John quotes Isaiah 53:1 as speaking of Jesus as the “Arm of the Lord!” The word “arm” should be capitalized in our Bible when it is used as a title of Christ. Isaiah 53 is clearly about the Messiah and John confirms that Jesus is “the Arm of the Lord” whom most did not believe in.

This phrase only appears in one other place in the Old Testament. The phrase “the arm” or “Your arm”, etc.., speaking of the Lord’s strength, and the Messiah in certain contexts, does appear in other places in the Old Testament, but the whole phrase “Arm of the Lord” only appears in John 12:38, Isaiah 53:1, and Isaiah 51:9.

“Awake, awake, put on strength, O Arm of the LORD! Awake as in the ancient days, in the generations of old. Are You not the Arm that cut Rahab apart, and wounded the serpent (Isaiah 51:9)?”

Rahab is a reference to Egypt when God delivered Israel from enslavement. The serpent is probably a reference to crocodiles in the Red Sea as they crossed over during the Exodus. Egypt is used as a prophetic type of sin in the Bible, and Israel’s deliverance from captivity in Egypt is a type of the believer’s deliverance from sin and death through the redemption found in our Lord Jesus Christ.

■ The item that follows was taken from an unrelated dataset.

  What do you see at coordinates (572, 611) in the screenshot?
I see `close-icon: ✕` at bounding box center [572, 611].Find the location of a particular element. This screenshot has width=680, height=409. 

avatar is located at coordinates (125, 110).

Isaiah 51 as an amazing chapter to read in its entirety, but I have shared in this article a journey that led me to another verse in this chapter. And I hope this next verse brings as much comfort to you as it did to me when I saw it. Isaiah 51:5 says,

“My righteousness is near, My salvation (Hebrew: yesha) has gone forth, and My Arm will judge the peoples; The coastlands will wait upon Me, and on My Arm they will trust.”

In Hebrew the word “coastlands” is ‘iy (ee) and effectively means Gentiles here. Um, if you’re not Jewish, that’s you and me! And the “Arm,” that’s Jesus!

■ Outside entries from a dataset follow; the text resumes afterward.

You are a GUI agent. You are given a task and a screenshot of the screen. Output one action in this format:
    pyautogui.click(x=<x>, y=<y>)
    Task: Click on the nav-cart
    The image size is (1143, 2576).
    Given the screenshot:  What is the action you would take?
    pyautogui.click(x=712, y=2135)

And here is what got me: “and on My Arm they will trust.” I immediately see a young child laying across their father’s arm, fully trusting in and resting in their father’s strong, loving embrace. He is holding us, keeping us safe and keeping us near. And how has the LORD accomplished this? The Arm here is Jesus Himself, our Savior, our Lord, our Redeemer. He is the One mentioned in Psalm 77:15 who redeems God’s people.

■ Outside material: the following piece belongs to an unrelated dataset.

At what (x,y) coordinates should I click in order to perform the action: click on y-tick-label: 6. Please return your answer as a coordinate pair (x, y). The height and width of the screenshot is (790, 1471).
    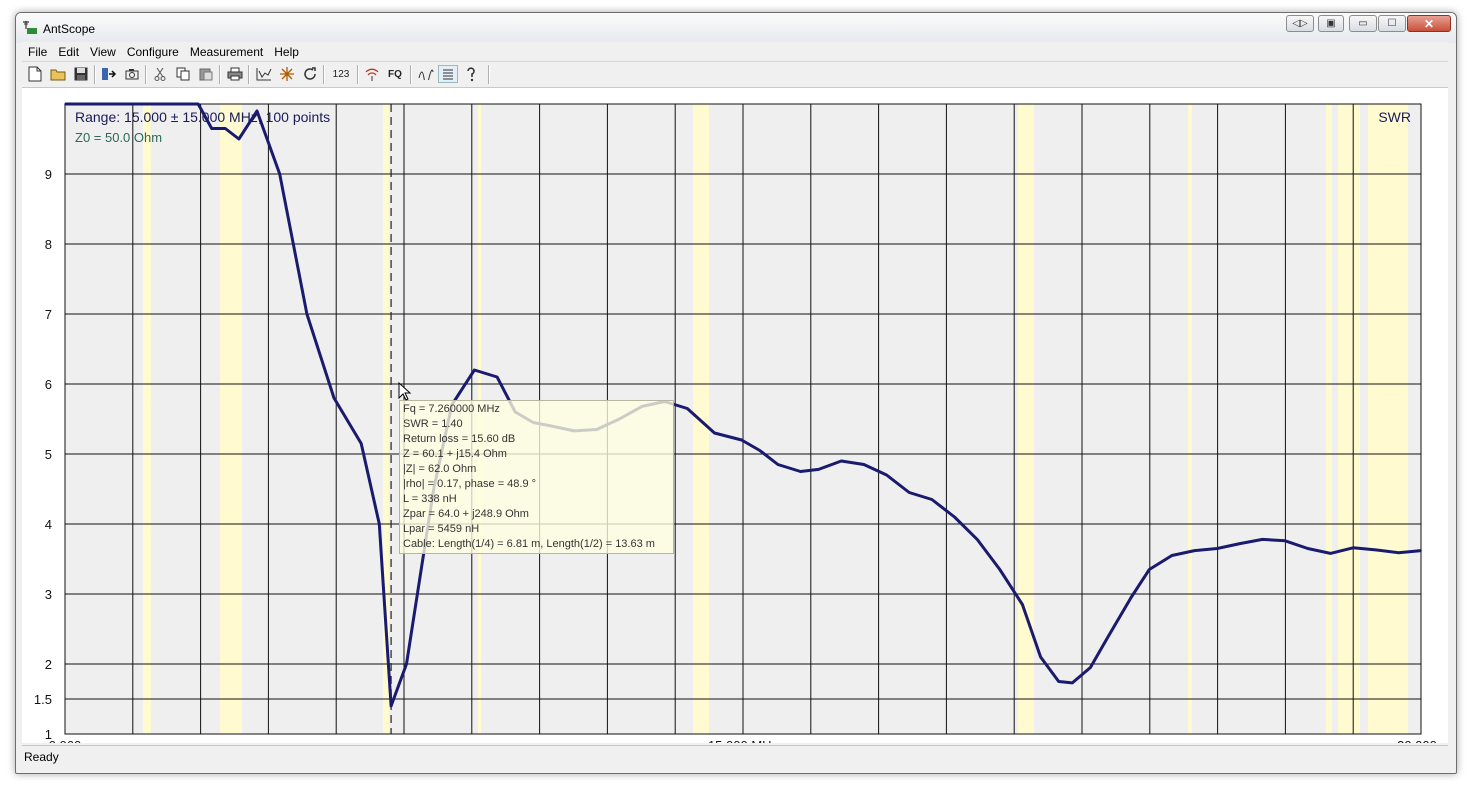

Are you trusting in Jesus? Do you have the assurance of resting comfortably in your Father’s Arm, in His strength and blessing? If you do not know God, He is calling you to become His child today. We are saved by the grace of God through faith in Jesus Christ alone. No good work will ever make up for the sin we’ve committed, or make us right with God. But Christ’s finished work on the cross paid the price for our sin. You can be made right with God through Jesus Christ. When you repent of your sin and turn to Jesus, you will be born again, set free from sin and death. You will have the promise of eternal life through Jesus, the Messiah. Turn to Him today. Trust on the Arm of the LORD!